EXTRAIT DU TEXTE:
Janvier-avril 2013. Confrontation sur le mariage pour tous, pour le meilleur et pour le pire
Il y a dix ans, les tensions et même la violence physique de l’opposition à l’ouverture du mariage et à l’adoption par les couples de même sexe trouvaient un écho dans l’hémicycle. Si, devant le Sénat, la porte-parole de la Manif pour tous, Frigide Barjot, a lancé « Hollande veut du sang, il l’aura », à l’Assemblée nationale « les poings sont levés », affirme le socialiste Bernard Roman. Cette nuit du 18 au 19 avril, alors que l’examen du texte en deuxième lecture touche à sa fin, des députés UMP, agacés par un geste d’une collaboratrice de la garde des sceaux, Christiane Taubira (dont les discours lyriques auront aussi marqué la séquence), se précipitent sur les bancs du gouvernement. Une « descente avec menace physique », comme l’a décrit le président de l’Assemblée, Claude Bartolone (PS), qui nécessite l’intervention physique des huissiers et même du ministre chargé des Relations avec le Parlement, Alain Vidalies. Ce dernier dira : « Je suis assis dans cet hémicycle depuis trente ans, je n’ai jamais vu ça. Le déchaînement homophobe observé dans les manifestations s’est aussi invité à l’Assemblée. L’élu UMP Philippe Cochet lance au ministre de la Justice : « Vous êtes en train d’assassiner les enfants ! Je n’ai pas peur de ce terme. C’est une réalité, c’est inacceptable. Christian Assaf (PS) lance à l’UMP que « le temps du triangle rose est révolu », en référence au symbole utilisé dans les camps nazis pour « marquer » les homosexuels. Des propos jugés « inacceptables » par la droite. Nicolas Dhuicq (UMP) parle, lui, de « régression monstrueuse de la civilisation », tandis que les députés de droite et de gauche lancent des « menteurs », « hystériques », « vous êtes indignes », tout au long de séances, régulièrement interrompues.

Enregistrements du jeu de données:
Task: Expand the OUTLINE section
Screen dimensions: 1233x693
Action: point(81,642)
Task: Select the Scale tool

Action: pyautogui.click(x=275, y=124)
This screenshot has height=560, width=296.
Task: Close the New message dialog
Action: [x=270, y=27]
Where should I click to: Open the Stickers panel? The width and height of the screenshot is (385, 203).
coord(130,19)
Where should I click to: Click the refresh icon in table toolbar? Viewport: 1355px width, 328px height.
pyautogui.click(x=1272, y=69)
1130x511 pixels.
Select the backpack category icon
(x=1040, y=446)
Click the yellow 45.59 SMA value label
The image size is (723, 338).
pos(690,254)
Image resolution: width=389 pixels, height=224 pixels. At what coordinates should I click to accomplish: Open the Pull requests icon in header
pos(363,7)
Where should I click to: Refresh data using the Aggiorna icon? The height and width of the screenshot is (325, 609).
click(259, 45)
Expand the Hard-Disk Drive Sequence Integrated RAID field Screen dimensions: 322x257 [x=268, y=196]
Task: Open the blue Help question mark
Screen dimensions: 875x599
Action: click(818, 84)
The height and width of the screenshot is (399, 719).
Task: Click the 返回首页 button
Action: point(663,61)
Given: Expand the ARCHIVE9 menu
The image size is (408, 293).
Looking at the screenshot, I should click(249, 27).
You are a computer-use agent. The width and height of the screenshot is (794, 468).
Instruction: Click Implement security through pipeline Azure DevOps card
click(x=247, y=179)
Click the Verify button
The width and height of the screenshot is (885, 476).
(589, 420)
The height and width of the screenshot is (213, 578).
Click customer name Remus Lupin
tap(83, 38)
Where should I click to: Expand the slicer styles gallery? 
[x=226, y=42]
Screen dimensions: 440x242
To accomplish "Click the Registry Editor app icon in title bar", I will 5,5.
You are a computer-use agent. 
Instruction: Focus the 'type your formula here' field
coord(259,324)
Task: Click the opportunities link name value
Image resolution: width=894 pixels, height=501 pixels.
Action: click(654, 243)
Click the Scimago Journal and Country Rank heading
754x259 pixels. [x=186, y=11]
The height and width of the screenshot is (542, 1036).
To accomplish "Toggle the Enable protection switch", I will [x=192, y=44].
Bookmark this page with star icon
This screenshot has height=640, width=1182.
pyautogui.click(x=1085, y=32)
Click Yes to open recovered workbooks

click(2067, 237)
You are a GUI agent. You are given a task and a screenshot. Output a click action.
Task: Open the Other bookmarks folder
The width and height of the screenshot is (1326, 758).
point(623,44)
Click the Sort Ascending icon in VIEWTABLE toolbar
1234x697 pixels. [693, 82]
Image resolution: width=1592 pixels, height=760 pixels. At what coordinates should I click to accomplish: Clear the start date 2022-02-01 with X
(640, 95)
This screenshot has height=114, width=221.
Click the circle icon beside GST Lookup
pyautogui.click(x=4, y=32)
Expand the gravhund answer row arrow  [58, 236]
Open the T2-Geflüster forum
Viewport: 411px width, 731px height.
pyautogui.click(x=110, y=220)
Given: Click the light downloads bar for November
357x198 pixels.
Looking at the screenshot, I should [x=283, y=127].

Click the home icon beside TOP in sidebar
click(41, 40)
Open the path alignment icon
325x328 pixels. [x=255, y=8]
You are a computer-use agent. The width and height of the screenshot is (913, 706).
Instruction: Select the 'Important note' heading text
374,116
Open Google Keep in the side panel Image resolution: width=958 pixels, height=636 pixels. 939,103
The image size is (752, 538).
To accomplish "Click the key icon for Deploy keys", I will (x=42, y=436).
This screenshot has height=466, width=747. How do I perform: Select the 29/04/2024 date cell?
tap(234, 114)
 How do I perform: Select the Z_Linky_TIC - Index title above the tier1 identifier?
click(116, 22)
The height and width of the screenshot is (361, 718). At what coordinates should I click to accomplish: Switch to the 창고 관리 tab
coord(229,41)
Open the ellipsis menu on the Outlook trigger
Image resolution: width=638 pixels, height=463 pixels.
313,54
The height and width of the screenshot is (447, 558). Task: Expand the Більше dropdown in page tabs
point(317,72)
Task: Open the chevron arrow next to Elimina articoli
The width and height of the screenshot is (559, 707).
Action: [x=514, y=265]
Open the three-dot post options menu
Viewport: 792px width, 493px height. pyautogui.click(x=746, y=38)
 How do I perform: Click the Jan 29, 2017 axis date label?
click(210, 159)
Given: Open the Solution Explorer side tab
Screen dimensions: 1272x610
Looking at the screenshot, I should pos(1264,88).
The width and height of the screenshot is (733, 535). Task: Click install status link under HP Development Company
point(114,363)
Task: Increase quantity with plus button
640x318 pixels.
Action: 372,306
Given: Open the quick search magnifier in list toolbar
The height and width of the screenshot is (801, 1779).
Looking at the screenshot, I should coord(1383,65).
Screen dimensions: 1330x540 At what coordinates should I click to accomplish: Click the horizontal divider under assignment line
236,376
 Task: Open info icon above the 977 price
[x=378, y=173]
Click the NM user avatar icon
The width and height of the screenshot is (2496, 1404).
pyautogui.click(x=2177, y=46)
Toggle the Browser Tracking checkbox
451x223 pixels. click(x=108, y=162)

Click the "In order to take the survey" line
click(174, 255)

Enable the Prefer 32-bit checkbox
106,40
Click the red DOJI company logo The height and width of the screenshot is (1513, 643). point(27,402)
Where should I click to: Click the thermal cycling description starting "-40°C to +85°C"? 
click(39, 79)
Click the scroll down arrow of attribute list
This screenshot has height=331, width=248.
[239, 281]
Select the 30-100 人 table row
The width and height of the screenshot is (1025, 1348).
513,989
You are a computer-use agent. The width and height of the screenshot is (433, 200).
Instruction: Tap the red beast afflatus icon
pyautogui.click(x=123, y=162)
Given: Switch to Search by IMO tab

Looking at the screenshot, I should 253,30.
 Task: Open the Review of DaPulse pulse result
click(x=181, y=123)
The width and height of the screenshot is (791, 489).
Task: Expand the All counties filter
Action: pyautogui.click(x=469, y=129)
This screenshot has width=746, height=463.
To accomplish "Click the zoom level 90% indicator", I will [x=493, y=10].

EXERCICES À TRAITER:
[1] Relevez dans l'extrait toutes les personnes présentées comme socialistes ou rattachées au PS.
[2] D'après l'extrait, depuis combien de temps Alain Vidalies dit-il siéger dans l'hémicycle ?
[3] Dites si chacune des affirmations suivantes concorde avec l'extrait, en citant les mots qui permettent de trancher : (a) Frigide Barjot a prononcé sa phrase devant l'Assemblée nationale. (b) Le triangle rose servait à marquer les homosexuels dans les camps nazis. (c) Les séances se sont déroulées sans interruption.
Ces enregistrements proviennent d'une autre source.

VOS RÉPONSES:
[1] Bernard Roman, Claude Bartolone, Christian Assaf

[2] Depuis trente ans.

[3]
(a) Non : « devant le Sénat ».
(b) Oui : « symbole utilisé dans les camps nazis pour « marquer » les homosexuels ».
(c) Non : « régulièrement interrompues ».